Movement “minimums” and flexibility
For movement, we recommend protecting a foundation rather than “all or nothing”: simple stability exercises targeting each person’s core problem areas (e.g., SIJ, scapular stability, CRPS limb desensitization) to prevent deeper slide‑backs. “Movement snacks” and breaking workouts into smaller chunks or focusing more on less‑taxing accessory work when stress, environment, or equipment make full sessions unrealistic. Though it can feel like you slide back quickly, remember you can also make a difference quickly if you re‑engage gently with a gradual ramp‑up to help sensitive nervous systems tolerate renewed activity.
Family stress, boundaries, and “crappy relatives”
Many of us dread crappy relatives and the stress of these triggers can be significant. Remember, you are allowed to limit exposure and treat dose–response as applying to family as much as to exercise. Strategies include setting clear time limits with triggering people, excusing oneself from inflammatory conversations, using mindfulness/breathing as a break and form of pacing for longer events, and going in with a buddy who can help you tap out early, gets you, and makes the event more enjoyable. For invalidating comments, Dan recommends the simple response “Wanna swap?” followed by a pause, inviting others to imagine living with chronic pain without escalating conflict.
Loneliness, grief, and changing life stories
During the holidays, the opposite problem to family overwhelm also exists: intense loneliness, grief, and the sense of living a completely parallel experience to healthier people during the holidays. Justine shares that holidays were a painful reminder of everything she felt she had lost after her brain injury and how stuck and different she felt compared to peers with jobs, partners, and children. She encourages listeners to soften the weight of the holiday symbolism, look for small “glimmers” of meaning, and remember that current circumstances do not have to stay this way, even if it feels permanent.
Gratitude, connection, and finding “your people”
━━━━━━━━━━━━━━━━
Task instructions:
**a.** List every strategy the holiday coping text gives for handling family stress.
**b.** According to the holiday coping text, what response does Dan recommend for invalidating comments?
**c.** Decide whether each statement agrees with the holiday coping text, and quote the words that settle it: (i) Justine found the holidays a painful reminder of what she had lost after her brain injury. (ii) The text recommends an "all or nothing" approach to movement. (iii) The text limits dose–response to exercise alone.
The data plays no part in any of these tasks.

Supplied information:
━━━━━━━━━━━━━━━━
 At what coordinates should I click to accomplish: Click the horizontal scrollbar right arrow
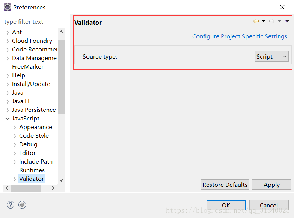(x=53, y=188)
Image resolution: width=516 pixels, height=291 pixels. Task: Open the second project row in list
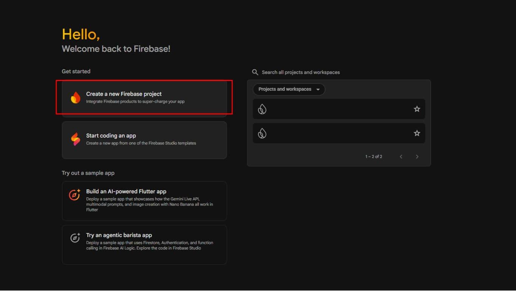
━━━━━━━━━━━━━━━━
Task-by-task answers:
**a.**
- Setting clear time limits with triggering people
- Excusing oneself from inflammatory conversations
- Using mindfulness/breathing as a break and form of pacing for longer events
- Going in with a buddy who can help you tap out early, gets you, and makes the event more enjoyable

**b.** He recommends saying "Wanna swap?" followed by a pause.

**c.**
(i) Yes: "holidays were a painful reminder of everything she felt she had lost after her brain injury"
(ii) No: "we recommend protecting a foundation rather than “all or nothing”"
(iii) No: "treat dose–response as applying to family as much as to exercise"